Nymphe

History

France
- Name: Nymphe
- Namesake: Nymph, a female nature deity in Ancient Greek folklore
- Builder: Ateliers et Chantiers de la Loire, Saint-Nazaire, France
- Launched: 1 April 1926
- Commissioned: 8 June 1927
- Decommissioned: 1938
- Stricken: 1938
- Fate: Scrapped 1938 or ca. 25 June 1941

General characteristics
- Type: Submarine
- Displacement: 609 long tons (619 t) surfaced; 757 long tons (769 t) submerged;
- Length: 64 m (210 ft 0 in)
- Beam: 5.2 m (17 ft 1 in)
- Draught: 4.3 m (14 ft 1 in)
- Speed: 13.5 knots (25.0 km/h; 15.5 mph) surfaced; 7.5 knots (13.9 km/h; 8.6 mph) submerged;
- Range: 3,500 nmi (6,500 km) at 7.5 kn (13.9 km/h; 8.6 mph)
- Complement: 41
- Armament: 7 × 550 mm (22 in) torpedo tubes; 1 × 75 mm (3 in) deck gun; 2 × 8 mm (0.31 in) machine guns;

= French submarine Nymphe =

French naval vessel (1927–1941)

Nymphe (Q133) was a French Navy commissioned in 1927. She was decommissioned in 1938 and scrapped in 1941.

==Characteristics==
The Sirène-class submarines had a displacement of 609 LT surfaced and 757 LT submerged. They had an endurance of 3,500 nmi at 7.5 kn, with a maximum surface speed of 13.5 kn, and a submerged speed of 7.5 kn. Their armament was seven torpedo tubes (three forward, two amidships, and two aft) and carried 13 torpedoes. As with all French submarines of this period, the midships torpedo tubes were fitted externally in trainable mounts. The submarines had a single 75 mm and two 8 mm machine guns, and were manned by crews of 41 men.

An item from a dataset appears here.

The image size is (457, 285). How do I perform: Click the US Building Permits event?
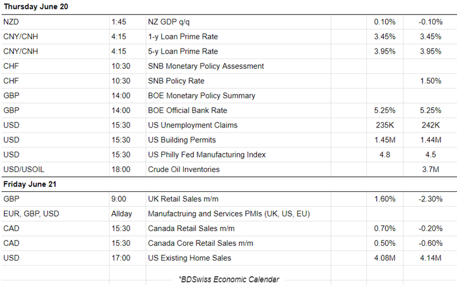[x=182, y=140]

==Construction and commissioning==

Nymphe was laid down in 1923 by Ateliers et Chantiers de la Loire at Saint-Nazaire, France. Launched on 1 April 1926 with the pennant number Q133, she was commissioned on 8 June 1927.

==Service history==
Nymphe suffered serious damage in 1938; sources do not describe the nature or circumstances of the damage. Apparently deemed beyond economical repair, she was decommissioned and stricken that year. Various sources claim she was scrapped in 1938, and one source states that she was scrapped in 1941. One source states that 25 June 1941 was the date of her "withdrawal or loss" and another specifies that she was scrapped "on" 25 June 1941, without indicating whether that date represents the beginning or completion of the scrapping process.